From the records below, please print only the lines from the one containing "The image size is (866, 999)." through the one containing "to the Window", both included. Skip the pictures.

**Information given**
-- -- --

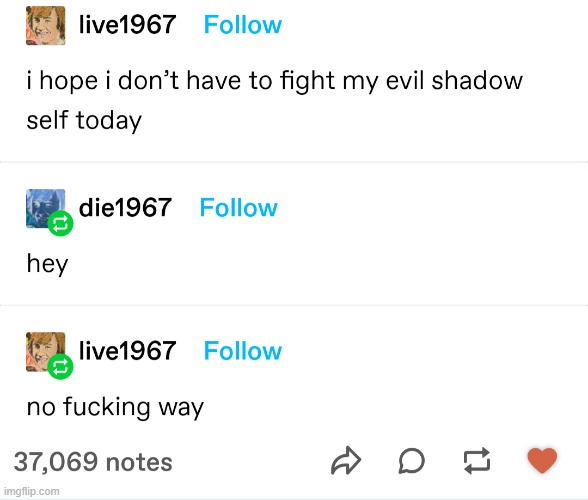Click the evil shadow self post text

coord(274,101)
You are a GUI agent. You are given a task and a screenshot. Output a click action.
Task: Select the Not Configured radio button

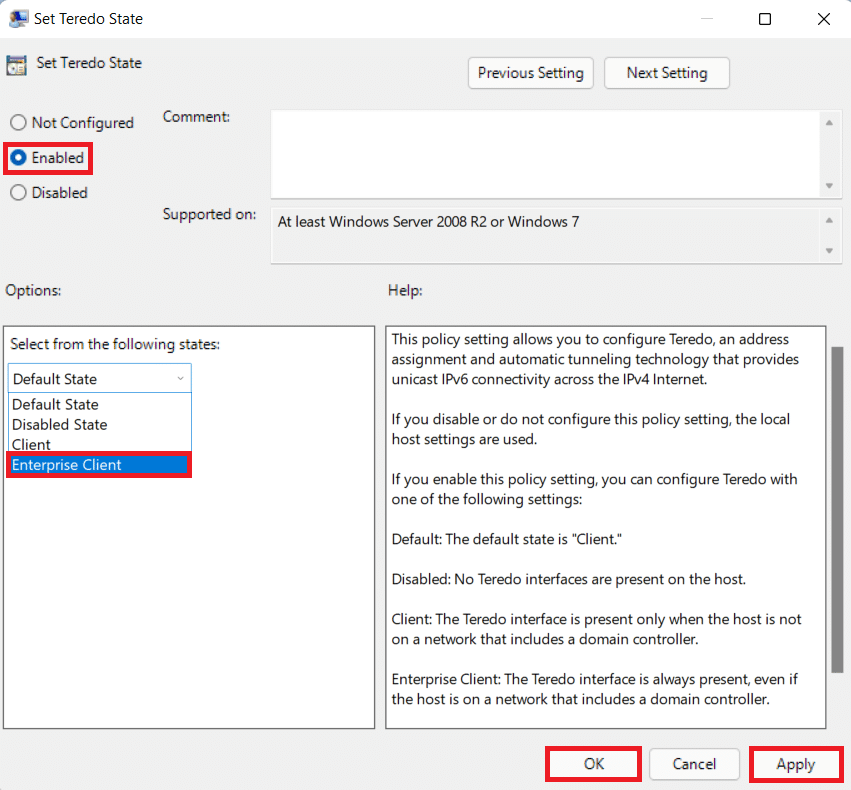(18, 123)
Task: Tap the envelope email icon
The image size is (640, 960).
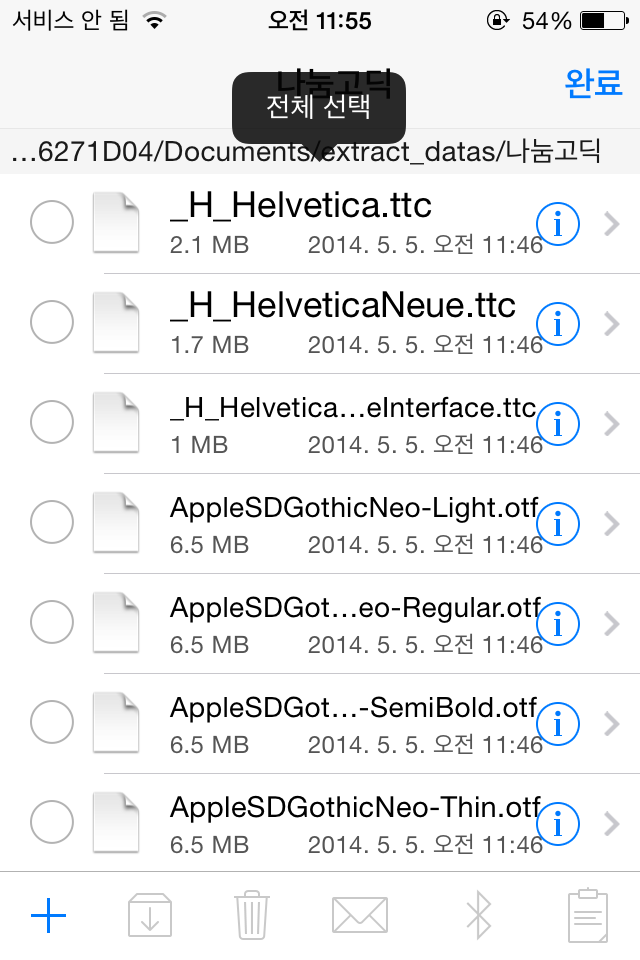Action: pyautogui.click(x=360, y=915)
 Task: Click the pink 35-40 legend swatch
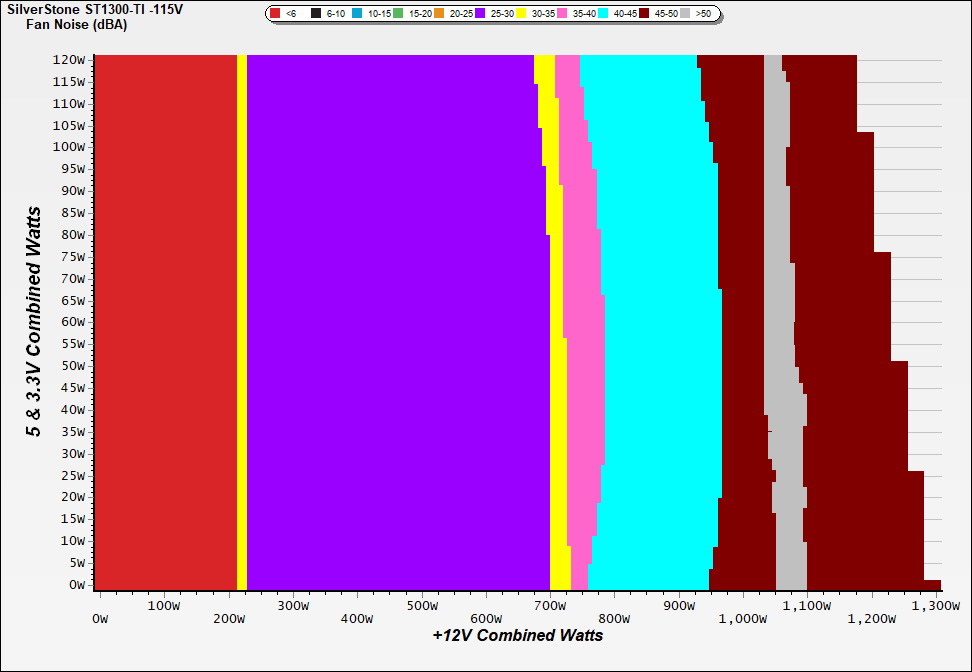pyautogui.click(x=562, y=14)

-- -- --

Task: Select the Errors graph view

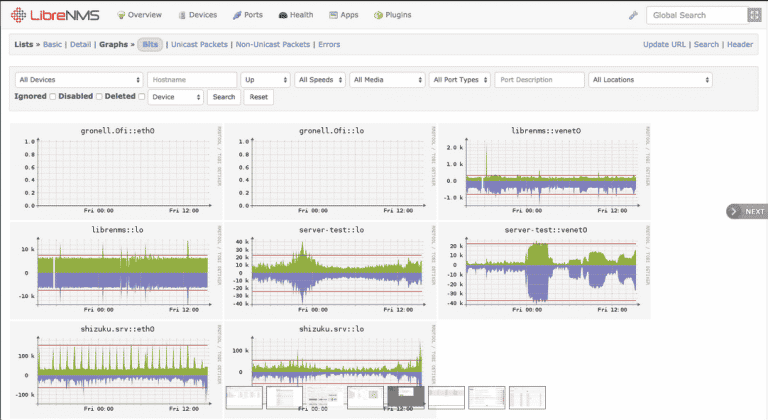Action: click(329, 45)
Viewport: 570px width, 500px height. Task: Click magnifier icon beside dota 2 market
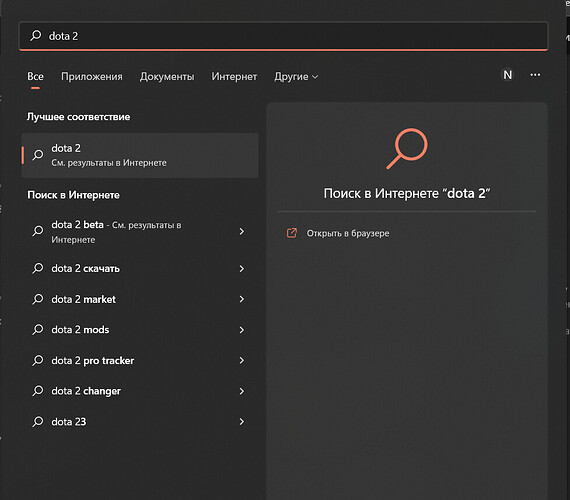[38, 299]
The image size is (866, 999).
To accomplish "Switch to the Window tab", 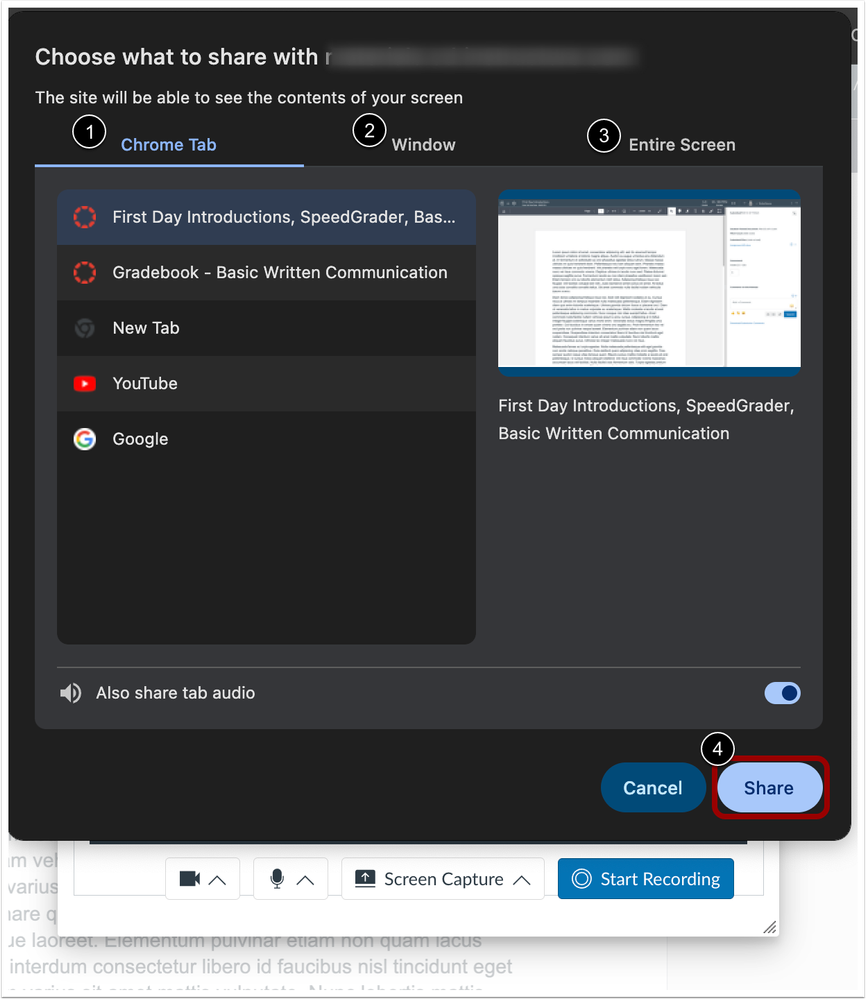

-- -- --

**The completed task**
The image size is (866, 999).
To accomplish "Switch to the Window tab", 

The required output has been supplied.